Lately it has been birds and lizards wanting to come through into my artwork. That may sound strange if you aren’t someone who regularly works with inspiration . Most people think that as artists we decide what we want to express, then figure out what we will paint to ‘say’ that and then we paint it. The truth is a lot more mysterious. It is a process in-between consciously figuring it out and dreaming. The muse is a more literal term than most people realise. When authors speak of characters taking over their stories, they aren’t just being cute (it is cute though).
I don’t have complete control over my paintings either. If I try to paint ‘what I want’ and ignore what my muse ‘tells’ me (don’t worry, I don’t actually hear voices) the life goes out of what I am working on. And strangely enough, my interest to create it leaves as well.
Here is a lizard I have been playing around with. I began placing him in pencil, then came in with pen.
Soon after the stage above, I came in with the watercolour. It was much sooner than I did with the Drongo sketch where I completed the detailed pen drawing first.
This was an experiment.
Here he is, finished. It was fun to experiment with how far to take the pen work. I recommend that you click on him to better see his detail.
In case you are unfamiliar with Water Dragons, those aren’t their usual colours. I took some artistic license there.
I have been taking a lot of photos of the wallabies (small kangaroos) that live around our place.
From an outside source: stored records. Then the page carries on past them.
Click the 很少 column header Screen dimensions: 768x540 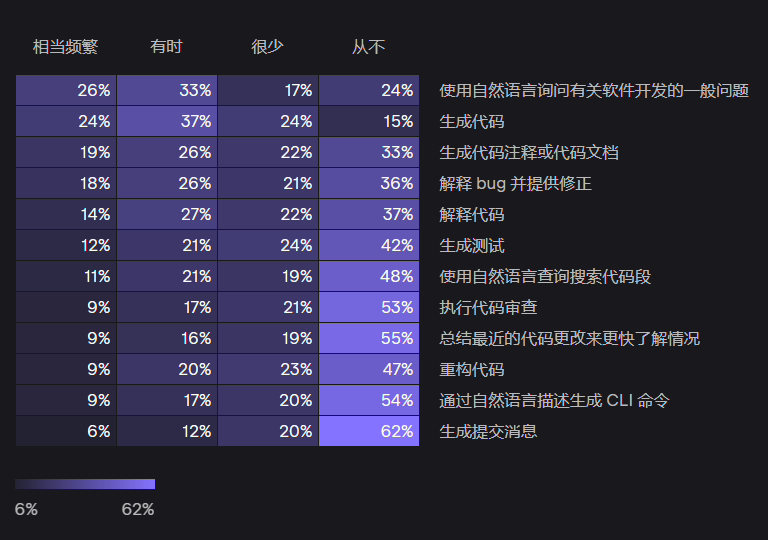coord(267,47)
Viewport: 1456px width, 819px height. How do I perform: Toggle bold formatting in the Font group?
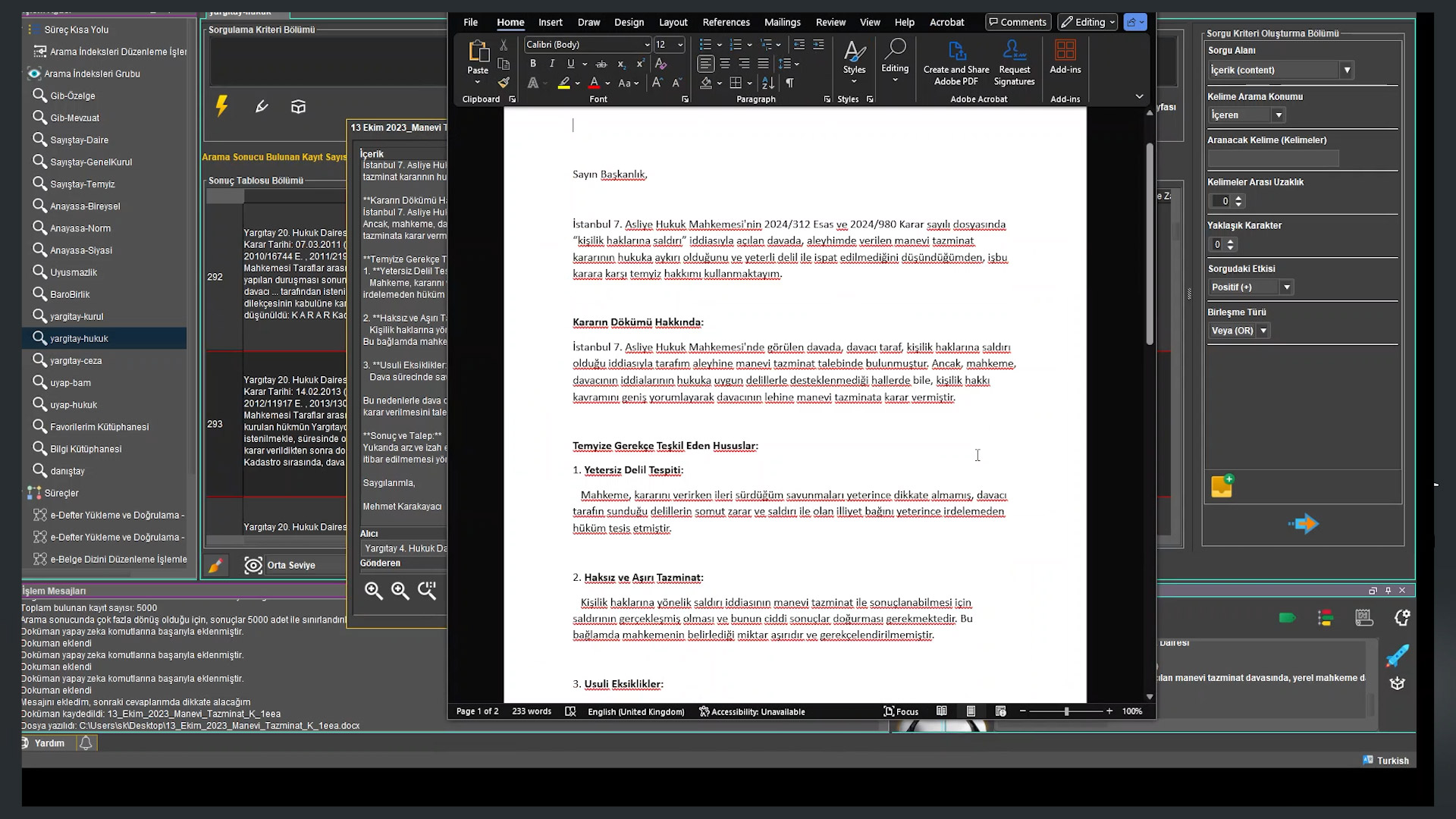coord(533,64)
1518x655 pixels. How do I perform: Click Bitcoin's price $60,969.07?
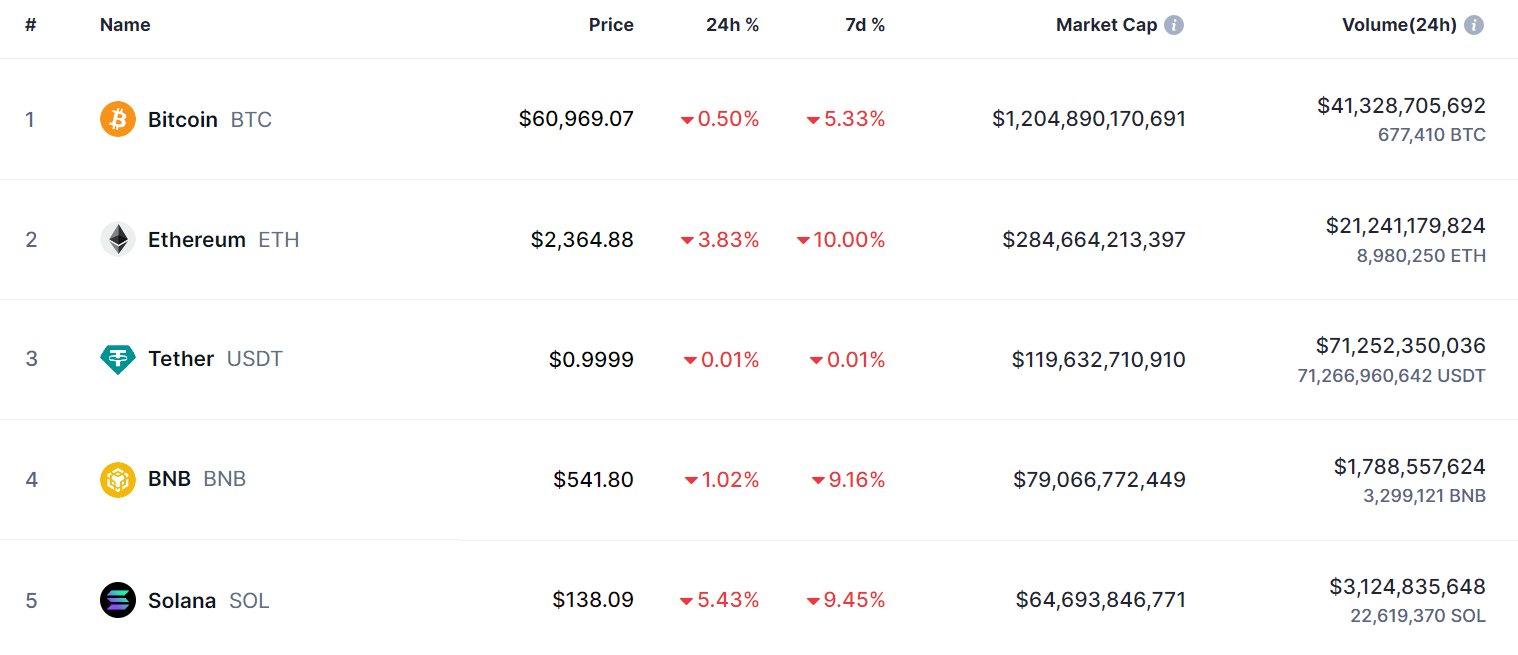[x=576, y=119]
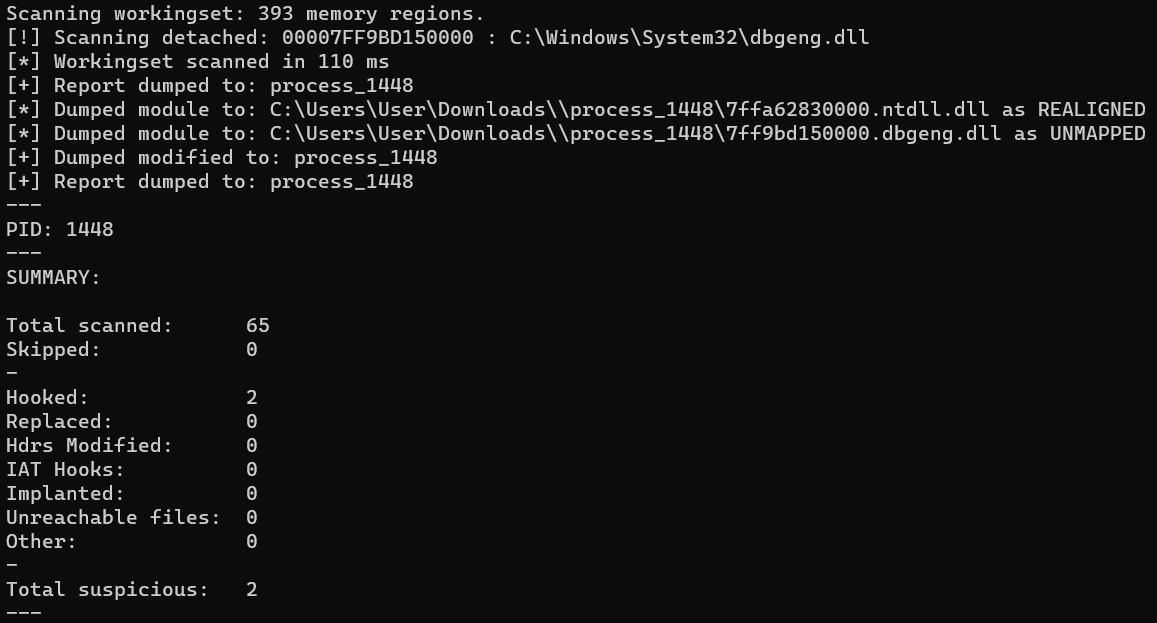Click the '393 memory regions' scanning workingset line
1157x623 pixels.
coord(245,14)
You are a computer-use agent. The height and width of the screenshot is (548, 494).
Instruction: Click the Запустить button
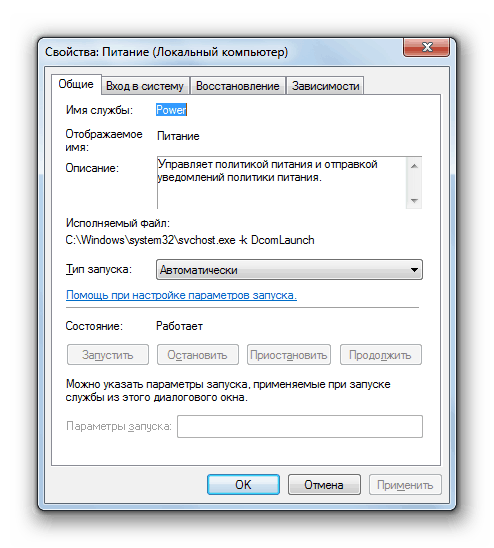(108, 355)
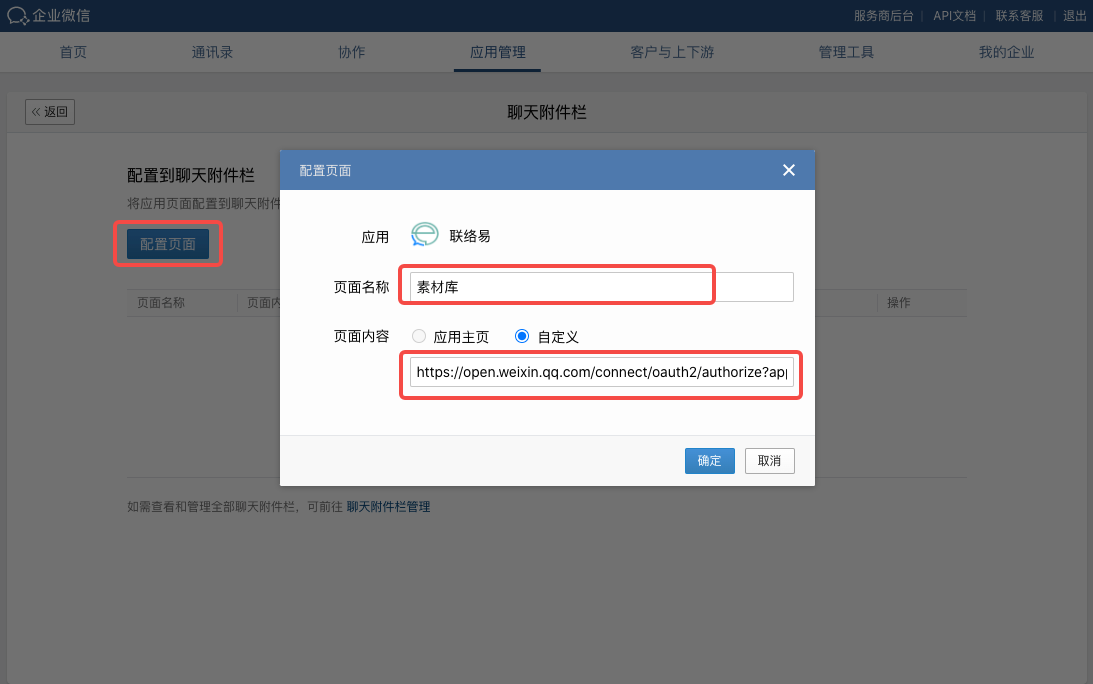Image resolution: width=1093 pixels, height=684 pixels.
Task: Switch to the 通讯录 tab
Action: (212, 52)
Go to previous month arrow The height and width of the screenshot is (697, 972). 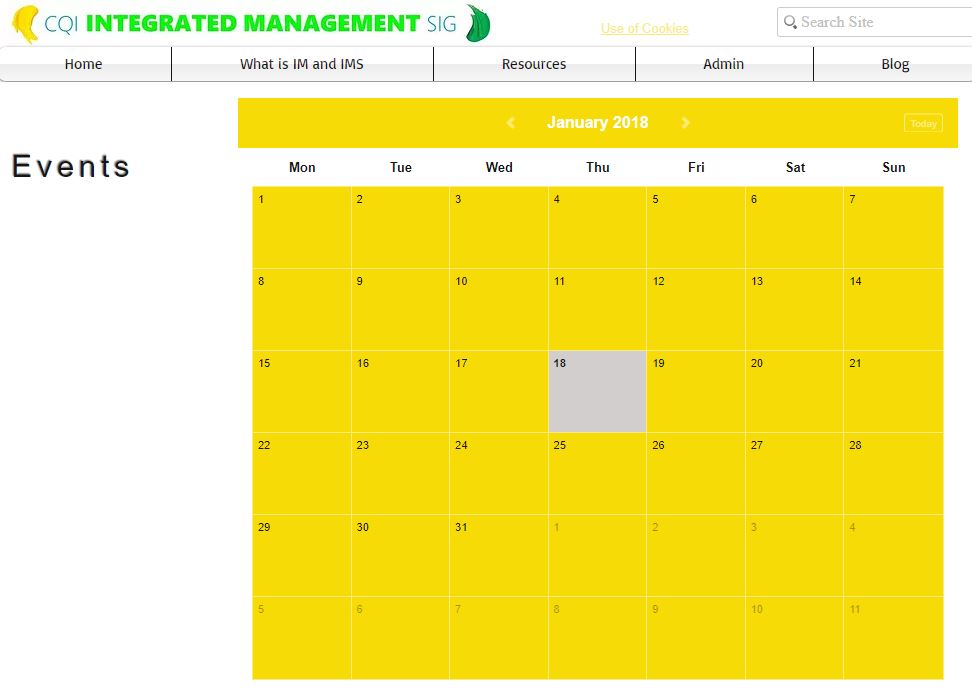pos(511,123)

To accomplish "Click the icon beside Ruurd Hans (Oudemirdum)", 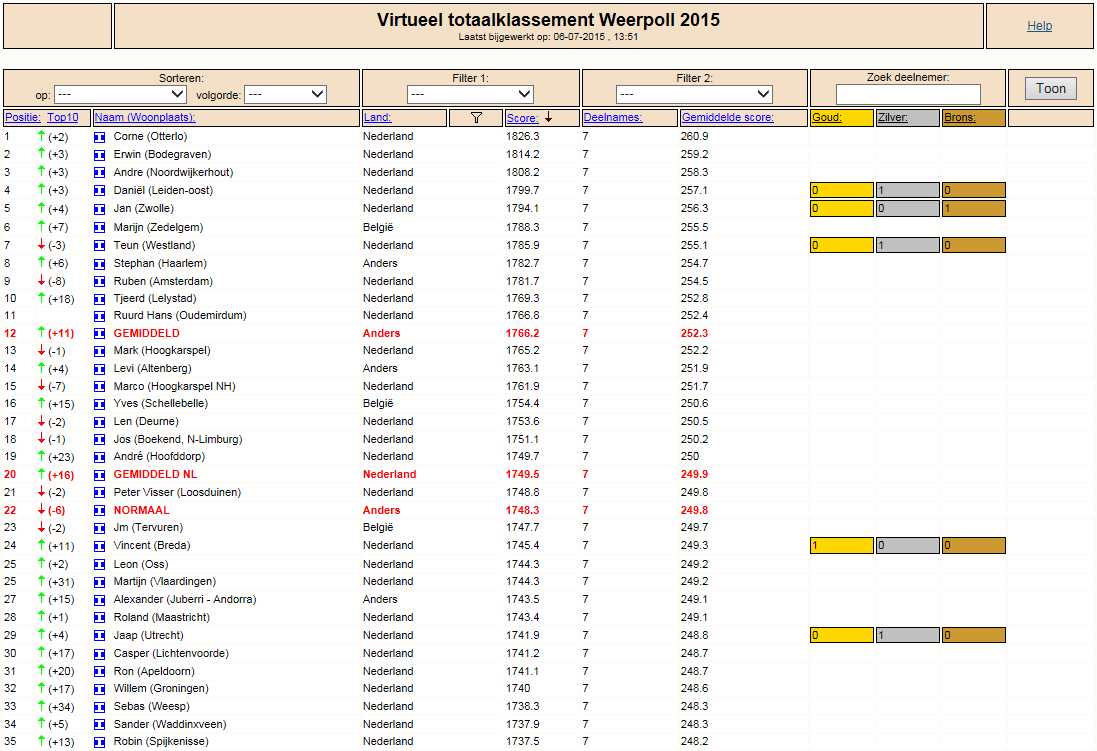I will point(99,316).
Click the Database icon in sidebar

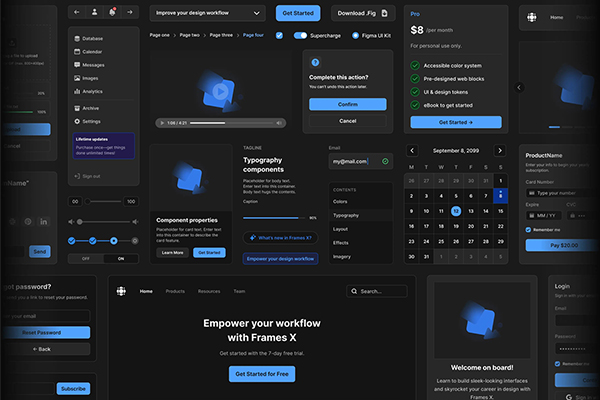pos(77,38)
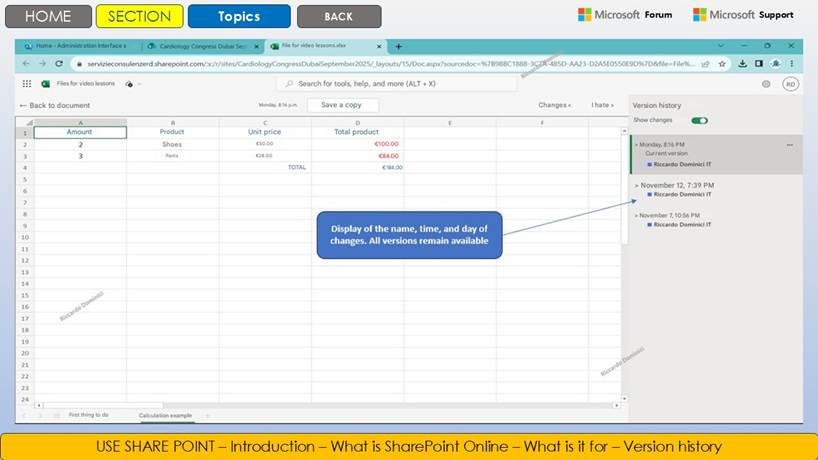
Task: Switch to Cardiology Congress Dubai browser tab
Action: click(202, 46)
And I mean live here literally, in our back yard, on our back verandah, next to the front window. Sure, they can be shy but this is definitely their territory and once you give up the idea of gardening it is a lovely thing. They haven’t eaten the roses this year, so I am grateful.
I have done a few sketches with wallabies, but my muse keeps saying ‘not yet’ to a painting. I refuse to believe it is ‘not ever’ because I want to bring in some of these guys.